Signal Processing and Speech Communication Laboratory
hometheses & projects › Creak Detection In Pathological Voices

Creak Detection In Pathological Voices

Status
Finished
Type
Bachelor Project
Announcement date
08 Jul 2020
Student
Anna Viehhauser
Mentors
Research Areas

Abstract

For speech production, typically three phonation types are distinguished: modal, breathy and creaky voice. Creaky voice is a voice quality which may be relevant to phonological and linguistic analyses or carry paralinguistic information like intentions or emotions. The aim of this project is to investigate the performance of a creak detection tool trained on healthy speech on pathological voices. For this purpose, we use creapy, a tool for automatic detection and labelling of creak in conversational speech. The audio files consist of the read German standard text “Der Nordwind und die Sonne”. The pathological dataset consists of 23 speakers divided in three subgroups (non diplophonic, unfrequently diplophonic and frequently diplophonic) depending on their diplophonic rate during the reading of the text. There are 15 speakers in the healthy dataset. Since these datasets differs from the original creapy training data it is necessary to adjust the parameter settings of creapy to our dataset. To evaluate creapy we look at the impact of different parameter settings on the F1-score.

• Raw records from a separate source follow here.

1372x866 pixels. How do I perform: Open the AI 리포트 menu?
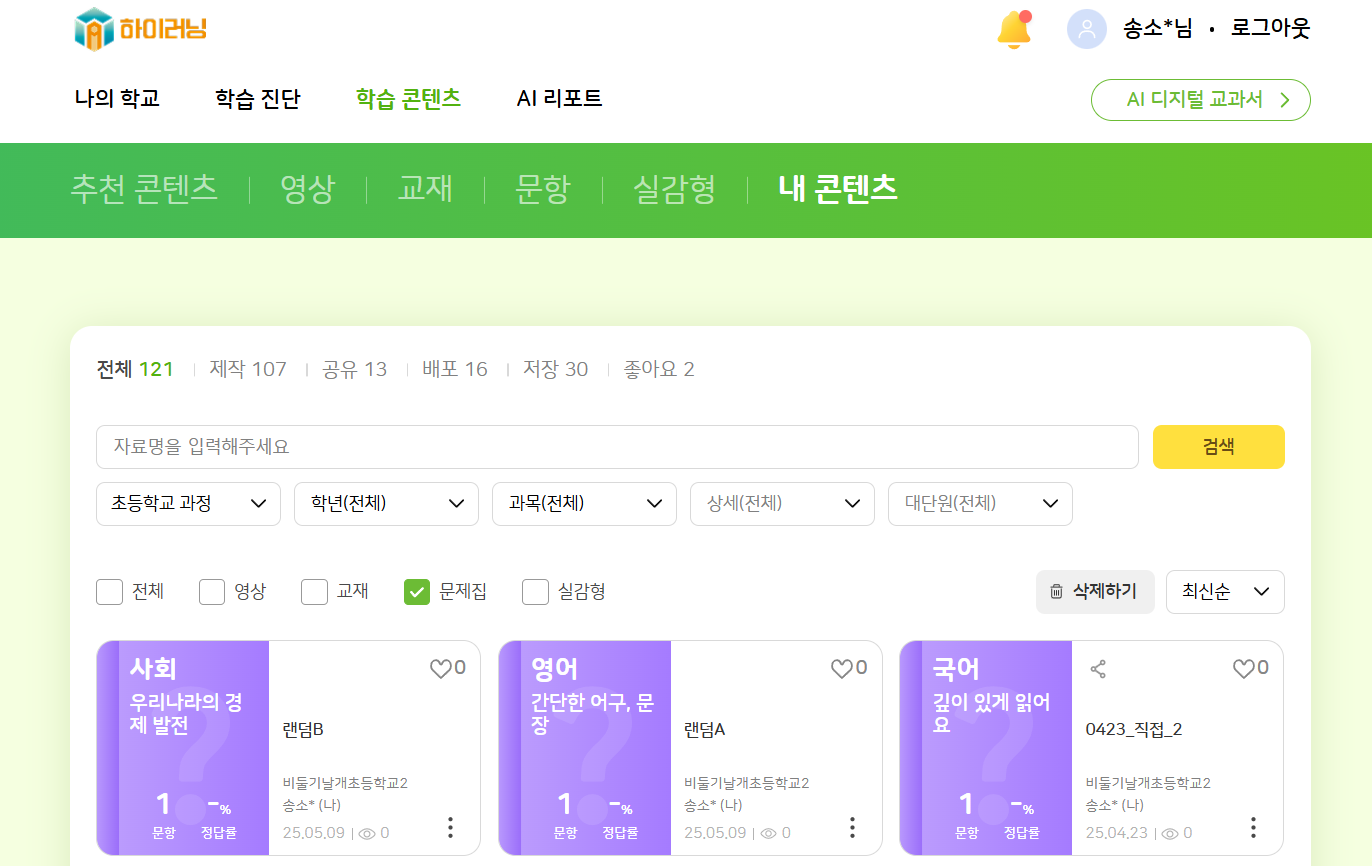pos(559,99)
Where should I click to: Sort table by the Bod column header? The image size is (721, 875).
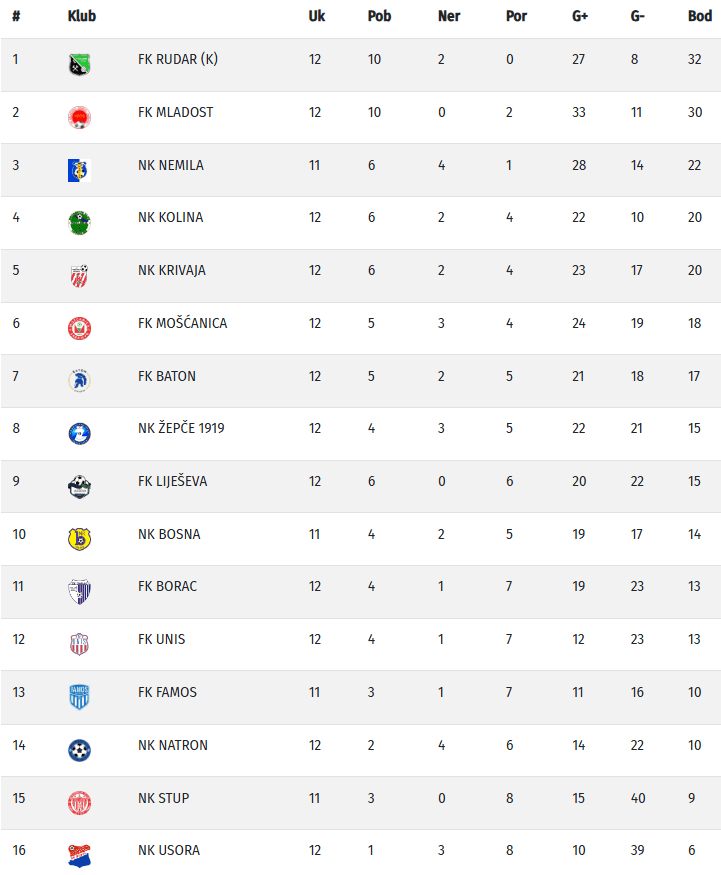pos(700,16)
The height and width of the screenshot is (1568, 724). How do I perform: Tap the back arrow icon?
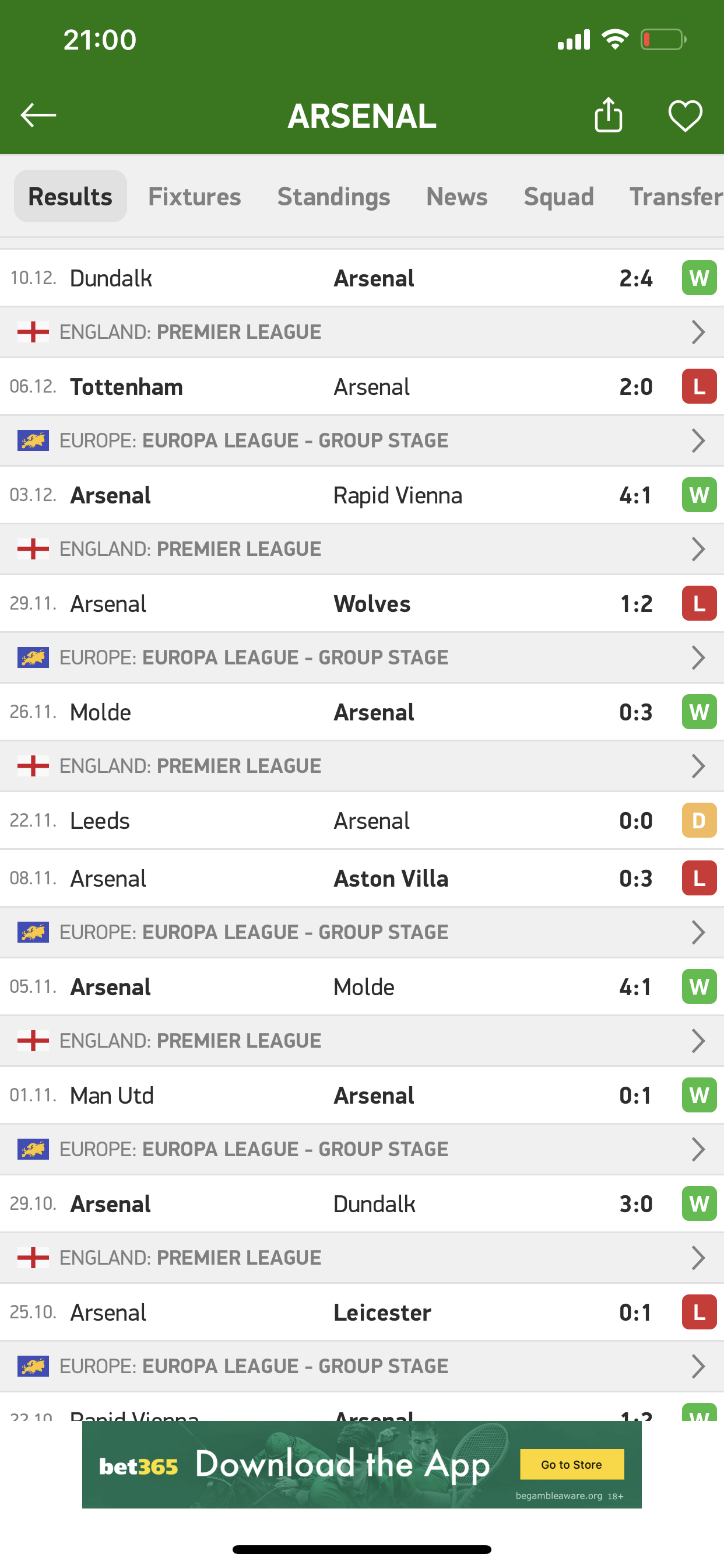(x=38, y=115)

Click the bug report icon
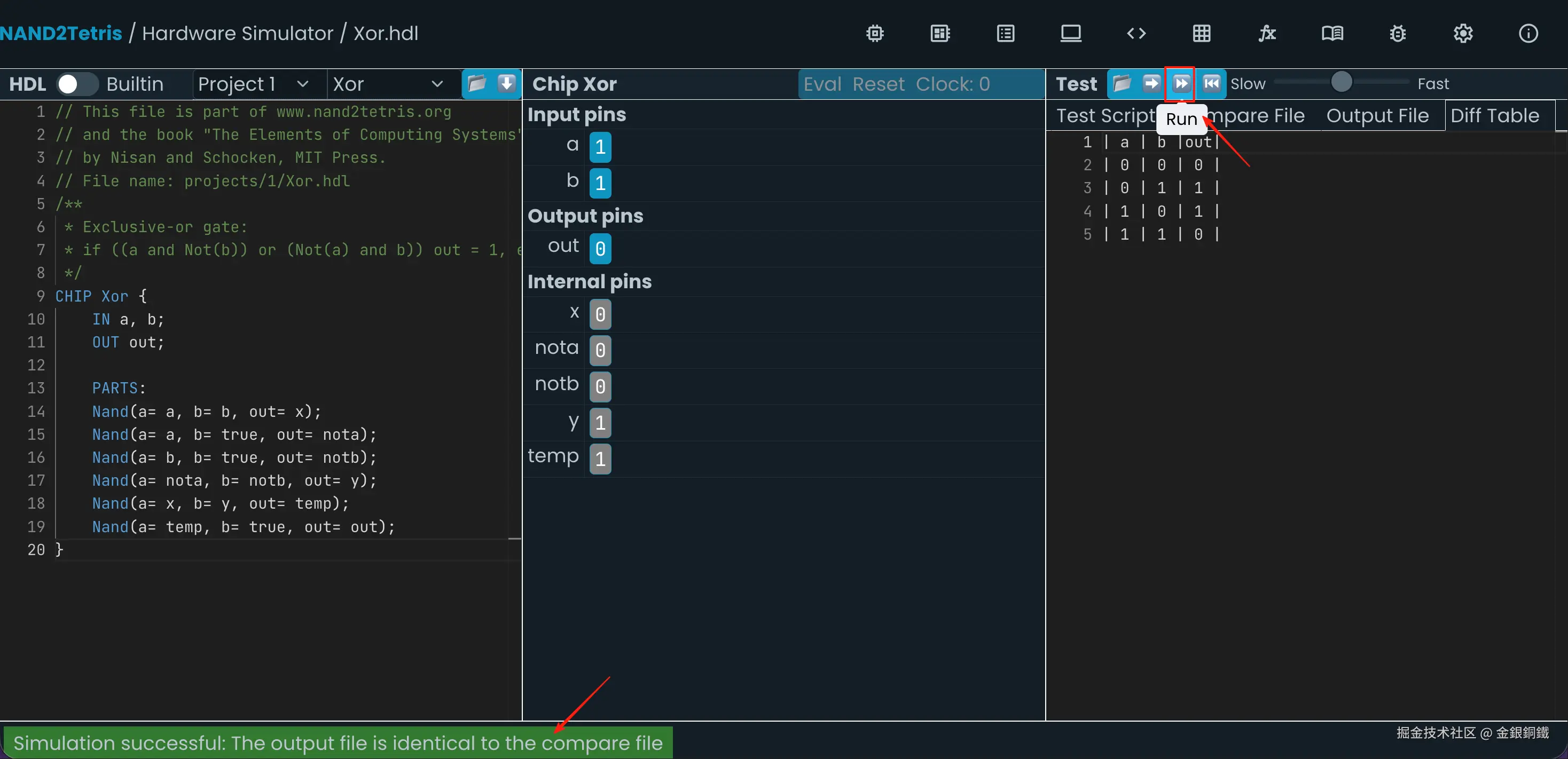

Since the original creapy training data consisted of conversational speech, but our data of a set of read speech, there is a mismatch in speech rate. First, we adjusted the parameter for the minimum creak length. Second, since creak appears less frequently in read speech, we increased the threshold for the creak probability. Third, pathological speakers have more noise in their voices than healthy speakers, thus we adapted the threshold for the short time energy. When changing the parameter settings, the pathological data shows very similar patterns to the healthy dataset, the F1-score for the pathological data is about 5-10% lower than for the healthy data. The maximum F1-score for the pathological dataset is 47.19%, the maximum value for the healthy data is 59.81%. Both maxima are achieved with the parameter setting of the short time energy at the 30%-quantile, a minimum creak length of 60 ms and a creak probability of 80%. For individual results of the speakers we obtain a wide range of the F1-score from 22% to 88%, which results in a high standard deviation. creapy offers two additional gender specific training models, one is trained on only male voices and one on female voices. For healthy male speakers, we achieve the best F1-score (63.97%) with the male training model, for healthy female speakers the model trained on all voices achieves the highest value (63.36%). For healthy female speakers, the other two training models also obtain good results, the one trained on only male voices achieves an F1-score of 54.85%. For the pathological dataset, the model trained on all voices results in the highest F1-score for both female (48.29%) and male (44.43%) voices.

This study shows that the patterns in the pathological dataset are similar to those in the healthy dataset, regarding the parameter setting, with F1-scores for the pathological data being about 5-10% lower than for the healthy data. There is a great variability in F1-scores among individual speakers. To enhance the performance of creapy, a future step would be to train the tool on pathological speech.